Lee County employees return surplus property

May 24, 2006 

Lee County-- Lee County violated state law with the sale of surplus property. Old equipment and vehicles usually go up for grabs to the highest bidder but everyone in the county wasn't given a fair chance for the property. The new county administrator says that isn't proper protocol.  

Right in the middle of debates on impact fees and budget crunches, some old, dusty cars are the driving force of quite another discussion for county leaders.

"I think that this will be a wake-up call," says County Commission Chairman Jackie Sizemore. A wake-up call that involves county property.  This is how it started.  An April 19th email from Lee County Public Works requests that all interested county employees place their bids on several items on a list.

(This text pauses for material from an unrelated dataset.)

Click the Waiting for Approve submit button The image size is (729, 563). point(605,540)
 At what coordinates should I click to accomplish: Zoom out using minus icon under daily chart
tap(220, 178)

"I think there were approximately eight vehicles and a lawnmower," says County Administrator Alan Ours. They were purchased for quite a good deal.  One public works employee got a 1993 Ford Crown Victoria for $100 and a grey one for only $175. Another public works employee got  a 1985 Ford Pickup for $30 but it turns out, they shouldn't have.

"I think they were following procedures that they had been told how to do that in the past and we got a bunch of good people at public works," says Sizemore. The sales were a violation of state law.  Vehicles and property no longer needed by the county have to be approved and declared surplus by commissioners then advertised for the community.  County Administrator Alan Ours says that wasn't done.

"I do not believe that any ill will was intended by anyone. I believe that it was an innocent mistake," says Ours. A mistake that put those vehicles right back where they started.

"I directed the department head to have the employees turn the vehicles back into the county and the county refunded the money," says Ours. Ours says the problem came from not knowing.  He says Public Works didn't know the procedure and the bids also took place while the county didn't have a permanent county administrator on staff but he's now sure it won't happen again.

"I really see this as being an opportunity to learn and to move forward," says Ours. But as the county moves forward and beefs up purchasing policies, the cars will stand still until they can be purchased once again.

They will now be inventoried and put up for auction again. Both Jackie Sizemore and Alan Ours agree that in order to avoid this problem in the future, county employees shouldn't be allowed to bid on surplus property.

The county administrator asked the county attorney to draft an amendment to the county ordinance that would exclude employees from bidding on property in the future.